**About this task:** Reproduce all the data, character for character.

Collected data
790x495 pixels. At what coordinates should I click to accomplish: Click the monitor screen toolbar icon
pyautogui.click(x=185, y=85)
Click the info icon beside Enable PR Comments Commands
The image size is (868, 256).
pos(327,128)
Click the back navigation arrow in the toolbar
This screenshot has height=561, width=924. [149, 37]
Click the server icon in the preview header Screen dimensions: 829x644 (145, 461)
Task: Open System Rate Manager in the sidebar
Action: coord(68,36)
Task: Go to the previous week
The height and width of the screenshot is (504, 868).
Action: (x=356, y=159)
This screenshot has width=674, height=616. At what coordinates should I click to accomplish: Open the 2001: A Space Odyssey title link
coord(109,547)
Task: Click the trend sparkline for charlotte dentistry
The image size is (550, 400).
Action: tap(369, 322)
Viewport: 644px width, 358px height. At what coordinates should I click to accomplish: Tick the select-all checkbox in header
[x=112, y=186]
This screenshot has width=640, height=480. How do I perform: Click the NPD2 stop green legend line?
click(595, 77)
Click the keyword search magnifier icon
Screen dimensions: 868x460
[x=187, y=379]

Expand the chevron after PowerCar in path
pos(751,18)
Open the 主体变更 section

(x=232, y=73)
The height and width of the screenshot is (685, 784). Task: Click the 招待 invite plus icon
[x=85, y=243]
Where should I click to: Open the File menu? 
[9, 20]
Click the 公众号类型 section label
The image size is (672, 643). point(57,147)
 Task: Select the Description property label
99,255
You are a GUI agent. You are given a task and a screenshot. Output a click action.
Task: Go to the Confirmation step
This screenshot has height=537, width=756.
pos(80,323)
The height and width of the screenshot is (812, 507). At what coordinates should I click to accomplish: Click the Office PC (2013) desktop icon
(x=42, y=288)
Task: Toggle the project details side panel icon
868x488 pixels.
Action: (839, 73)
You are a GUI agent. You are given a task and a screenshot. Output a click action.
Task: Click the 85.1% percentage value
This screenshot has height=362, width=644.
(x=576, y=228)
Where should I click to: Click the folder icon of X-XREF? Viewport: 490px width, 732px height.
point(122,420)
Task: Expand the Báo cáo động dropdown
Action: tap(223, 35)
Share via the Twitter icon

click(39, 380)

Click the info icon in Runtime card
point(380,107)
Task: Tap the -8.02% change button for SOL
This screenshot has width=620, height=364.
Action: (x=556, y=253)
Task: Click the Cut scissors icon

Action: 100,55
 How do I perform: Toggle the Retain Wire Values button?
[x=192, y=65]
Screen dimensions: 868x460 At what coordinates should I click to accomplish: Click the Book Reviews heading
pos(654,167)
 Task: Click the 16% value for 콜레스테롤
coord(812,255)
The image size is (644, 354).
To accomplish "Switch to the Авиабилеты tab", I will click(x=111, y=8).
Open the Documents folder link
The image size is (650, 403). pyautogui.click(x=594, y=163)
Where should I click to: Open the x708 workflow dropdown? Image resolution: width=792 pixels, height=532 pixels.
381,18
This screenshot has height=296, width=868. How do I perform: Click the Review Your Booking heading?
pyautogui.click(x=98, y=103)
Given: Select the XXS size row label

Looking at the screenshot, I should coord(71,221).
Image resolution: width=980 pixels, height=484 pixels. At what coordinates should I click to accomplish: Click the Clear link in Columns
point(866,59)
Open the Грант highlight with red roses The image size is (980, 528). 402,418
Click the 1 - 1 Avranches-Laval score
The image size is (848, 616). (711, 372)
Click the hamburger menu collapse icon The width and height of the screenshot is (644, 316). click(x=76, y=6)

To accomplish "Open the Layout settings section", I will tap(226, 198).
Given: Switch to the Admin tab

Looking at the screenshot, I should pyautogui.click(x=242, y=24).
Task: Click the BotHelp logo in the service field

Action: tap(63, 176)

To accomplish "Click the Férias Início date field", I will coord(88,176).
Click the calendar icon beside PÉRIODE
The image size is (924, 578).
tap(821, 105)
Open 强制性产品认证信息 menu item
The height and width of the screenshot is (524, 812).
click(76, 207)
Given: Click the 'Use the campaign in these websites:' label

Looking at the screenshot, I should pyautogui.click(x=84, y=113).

**Your response:**
790x495 pixels. At what coordinates should I click to accomplish: Click the monitor screen toolbar icon
pyautogui.click(x=185, y=85)
Click the info icon beside Enable PR Comments Commands
The image size is (868, 256).
pos(327,128)
Click the back navigation arrow in the toolbar
This screenshot has height=561, width=924. [149, 37]
Click the server icon in the preview header Screen dimensions: 829x644 (145, 461)
Task: Open System Rate Manager in the sidebar
Action: coord(68,36)
Task: Go to the previous week
The height and width of the screenshot is (504, 868).
Action: (x=356, y=159)
This screenshot has width=674, height=616. At what coordinates should I click to accomplish: Open the 2001: A Space Odyssey title link
coord(109,547)
Task: Click the trend sparkline for charlotte dentistry
The image size is (550, 400).
Action: tap(369, 322)
Viewport: 644px width, 358px height. At what coordinates should I click to accomplish: Tick the select-all checkbox in header
[x=112, y=186]
This screenshot has width=640, height=480. How do I perform: Click the NPD2 stop green legend line?
click(595, 77)
Click the keyword search magnifier icon
Screen dimensions: 868x460
[x=187, y=379]

Expand the chevron after PowerCar in path
pos(751,18)
Open the 主体变更 section

(x=232, y=73)
The height and width of the screenshot is (685, 784). Task: Click the 招待 invite plus icon
[x=85, y=243]
Where should I click to: Open the File menu? 
[9, 20]
Click the 公众号类型 section label
The image size is (672, 643). point(57,147)
 Task: Select the Description property label
99,255
You are a GUI agent. You are given a task and a screenshot. Output a click action.
Task: Go to the Confirmation step
This screenshot has height=537, width=756.
pos(80,323)
The height and width of the screenshot is (812, 507). At what coordinates should I click to accomplish: Click the Office PC (2013) desktop icon
(x=42, y=288)
Task: Toggle the project details side panel icon
868x488 pixels.
Action: (839, 73)
You are a GUI agent. You are given a task and a screenshot. Output a click action.
Task: Click the 85.1% percentage value
This screenshot has height=362, width=644.
(x=576, y=228)
Where should I click to: Click the folder icon of X-XREF? Viewport: 490px width, 732px height.
point(122,420)
Task: Expand the Báo cáo động dropdown
Action: tap(223, 35)
Share via the Twitter icon

click(39, 380)

Click the info icon in Runtime card
point(380,107)
Task: Tap the -8.02% change button for SOL
This screenshot has width=620, height=364.
Action: (x=556, y=253)
Task: Click the Cut scissors icon

Action: 100,55
 How do I perform: Toggle the Retain Wire Values button?
[x=192, y=65]
Screen dimensions: 868x460 At what coordinates should I click to accomplish: Click the Book Reviews heading
pos(654,167)
 Task: Click the 16% value for 콜레스테롤
coord(812,255)
The image size is (644, 354).
To accomplish "Switch to the Авиабилеты tab", I will click(x=111, y=8).
Open the Documents folder link
The image size is (650, 403). pyautogui.click(x=594, y=163)
Where should I click to: Open the x708 workflow dropdown? Image resolution: width=792 pixels, height=532 pixels.
381,18
This screenshot has height=296, width=868. How do I perform: Click the Review Your Booking heading?
pyautogui.click(x=98, y=103)
Given: Select the XXS size row label

Looking at the screenshot, I should coord(71,221).
Image resolution: width=980 pixels, height=484 pixels. At what coordinates should I click to accomplish: Click the Clear link in Columns
point(866,59)
Open the Грант highlight with red roses The image size is (980, 528). 402,418
Click the 1 - 1 Avranches-Laval score
The image size is (848, 616). (711, 372)
Click the hamburger menu collapse icon The width and height of the screenshot is (644, 316). click(x=76, y=6)

To accomplish "Open the Layout settings section", I will tap(226, 198).
Given: Switch to the Admin tab

Looking at the screenshot, I should pyautogui.click(x=242, y=24).
Task: Click the BotHelp logo in the service field

Action: tap(63, 176)

To accomplish "Click the Férias Início date field", I will coord(88,176).
Click the calendar icon beside PÉRIODE
The image size is (924, 578).
tap(821, 105)
Open 强制性产品认证信息 menu item
The height and width of the screenshot is (524, 812).
click(76, 207)
Given: Click the 'Use the campaign in these websites:' label

Looking at the screenshot, I should pyautogui.click(x=84, y=113).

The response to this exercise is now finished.